S&W .38 Hand Ejector Model of 1905, 2nd change

Born2saw

Member
Joined
Feb 5, 2025
Messages
10
Reaction score
31
Location
Indiana, USA
Picked up my next project revolver. Not sure the seller really knew what it is and description and pics were minimal.
qxwiV7Hl.jpg

Some research on my part has identified it as a S&W .38 Hand Ejector Model of 1905, 2nd change manufactured around 1908-1909. There were just under 27k made total, this one is a bit rarer as it is a 5 inch target model. Functionally it appears sound, lock up and timing is great. No cylinder shake, smooth double action. Internal visual exam looks great and I can hardly believe this is a 109 year old gun.
QSZuPHkl.jpg

Front target sight with brass bead.
oii0fsb.jpg

It was engraved with initials at some point so I nicknamed it “spark plug”.
AKtKSXCl.jpg

Stocks appear to be original hard rubber molded and are both broken. Good condition replacements can be found, but the cheapest I found are $50-75 more than what I paid for the gun to my door. I have found reasonable reproductions and will get a set as well as maybe some Pachmayr’s (used are pretty cheap) or newer type wood.

━━━━━━

- [DIRECTION A]: Return the passage of the revolver post starting with "AKtKSXCl.jpg" and going on through "newer type wood.".
- [DIRECTION B]: Which replacement stock options does the revolver post say the owner will get or may get?
- [DIRECTION C]: Rewrite the paragraph of the revolver post that begins "Stocks appear to be original" as a short bulleted list that keeps its main facts.

- [SUPPLIED DATA]:

━━━━━━

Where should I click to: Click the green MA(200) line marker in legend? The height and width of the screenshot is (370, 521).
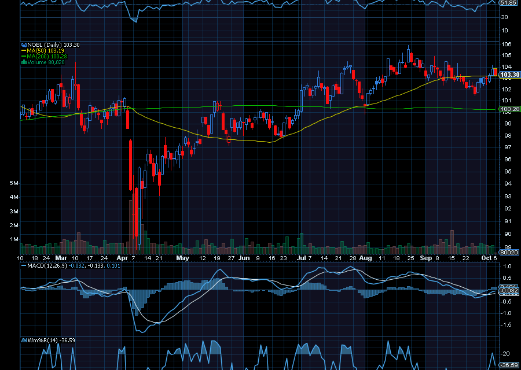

━━━━━━

- [WRITTEN REPLY A]:
AKtKSXCl.jpg

Stocks appear to be original hard rubber molded and are both broken. Good condition replacements can be found, but the cheapest I found are $50-75 more than what I paid for the gun to my door. I have found reasonable reproductions and will get a set as well as maybe some Pachmayr’s (used are pretty cheap) or newer type wood.

- [WRITTEN REPLY B]:
- Reasonable reproductions
- Pachmayr's
- Newer type wood

- [WRITTEN REPLY C]:
- The stocks seem to be the original molded hard rubber, and both are broken.
- Good-condition replacements exist, but the cheapest cost $50–75 more than the gun did, delivered.
- The owner has found reasonable reproductions and will buy a set.
- Pachmayr's (cheap when used) or newer-type wood stocks are also possible.